[What this task involves]:
The output is the lines below from the one with "黑龙江护理高等专科学校-口腔医学系微课展示 (527, 872)" through the one with "共享型护理实训基地管理运行机制的实践探索 (525, 1187)", both included, printed exactly and with no other line.
━━ Input for this task
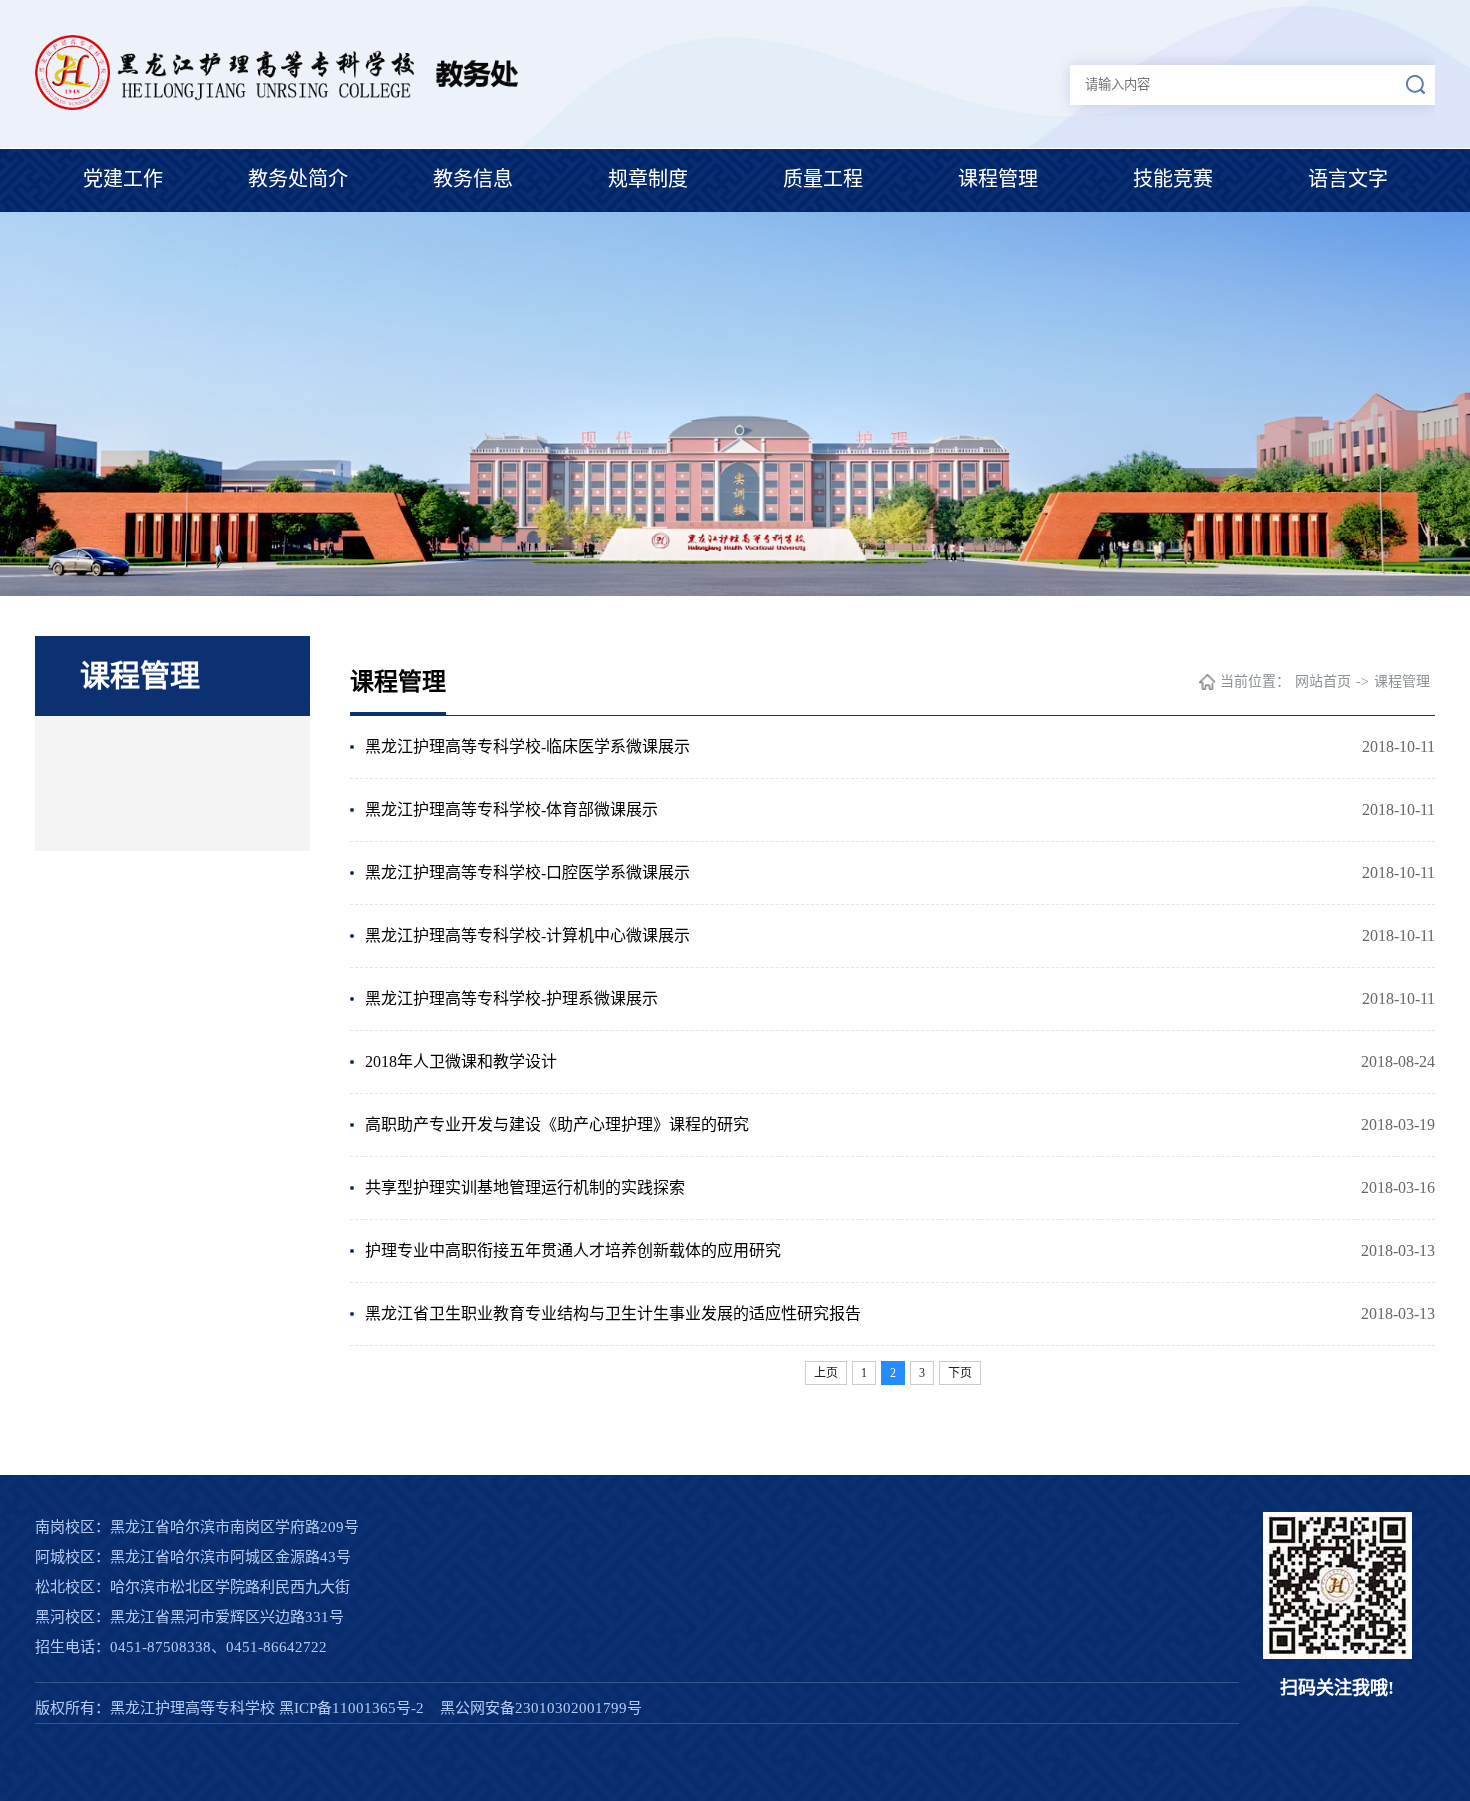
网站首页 (1323, 681)
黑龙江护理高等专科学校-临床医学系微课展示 (527, 746)
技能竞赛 (1173, 179)
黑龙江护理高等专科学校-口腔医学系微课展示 (527, 872)
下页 (960, 1373)
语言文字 (1348, 179)
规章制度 (648, 179)
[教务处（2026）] (305, 104)
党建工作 (123, 179)
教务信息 (473, 179)
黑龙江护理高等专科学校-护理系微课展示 (511, 998)
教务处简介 (298, 179)
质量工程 (823, 179)
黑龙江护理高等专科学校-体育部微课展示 (511, 809)
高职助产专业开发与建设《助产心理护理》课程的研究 (557, 1124)
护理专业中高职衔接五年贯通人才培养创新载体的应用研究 (573, 1250)
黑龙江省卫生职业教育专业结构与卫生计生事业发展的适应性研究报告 (613, 1313)
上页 (826, 1373)
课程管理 (998, 179)
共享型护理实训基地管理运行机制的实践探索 (525, 1187)
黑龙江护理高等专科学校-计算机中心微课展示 (527, 935)
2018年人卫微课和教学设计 (461, 1061)
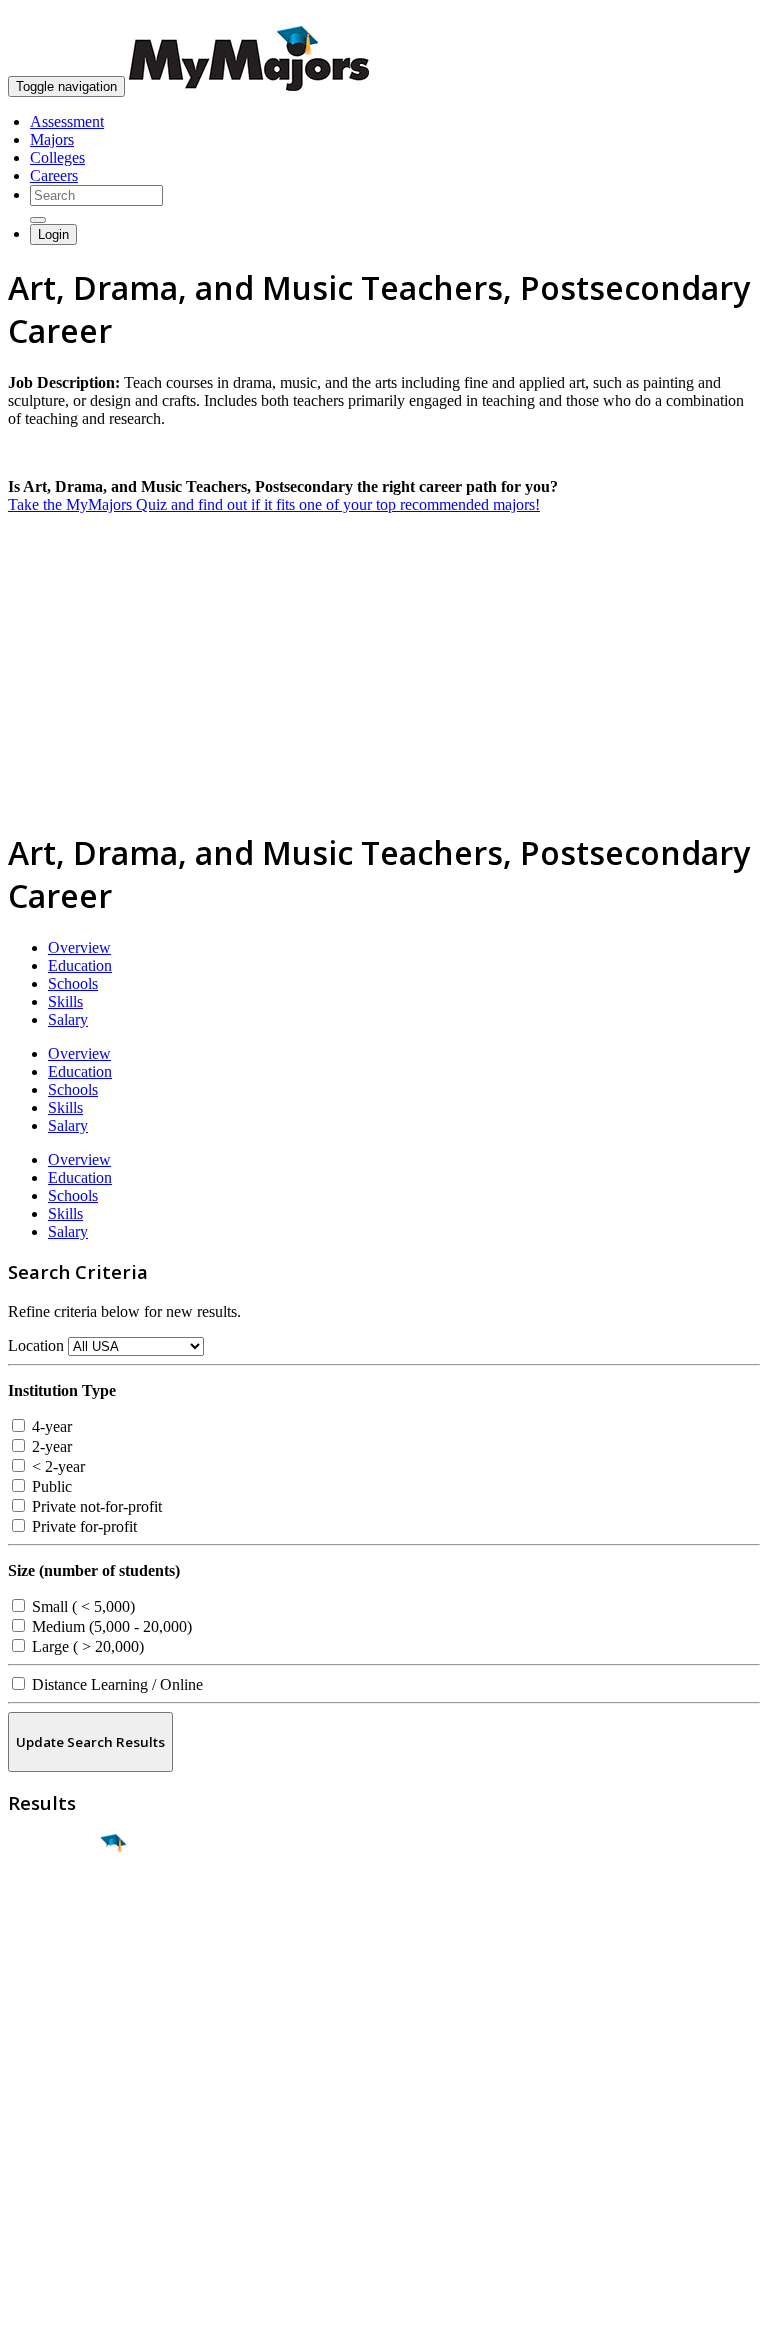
━━━━
[Answer box]:
黑龙江护理高等专科学校-口腔医学系微课展示 (527, 872)
下页 (960, 1373)
语言文字 (1348, 179)
规章制度 (648, 179)
[教务处（2026）] (305, 104)
党建工作 (123, 179)
教务信息 (473, 179)
黑龙江护理高等专科学校-护理系微课展示 (511, 998)
教务处简介 (298, 179)
质量工程 (823, 179)
黑龙江护理高等专科学校-体育部微课展示 (511, 809)
高职助产专业开发与建设《助产心理护理》课程的研究 (557, 1124)
护理专业中高职衔接五年贯通人才培养创新载体的应用研究 (573, 1250)
黑龙江省卫生职业教育专业结构与卫生计生事业发展的适应性研究报告 (613, 1313)
上页 (826, 1373)
课程管理 (998, 179)
共享型护理实训基地管理运行机制的实践探索 (525, 1187)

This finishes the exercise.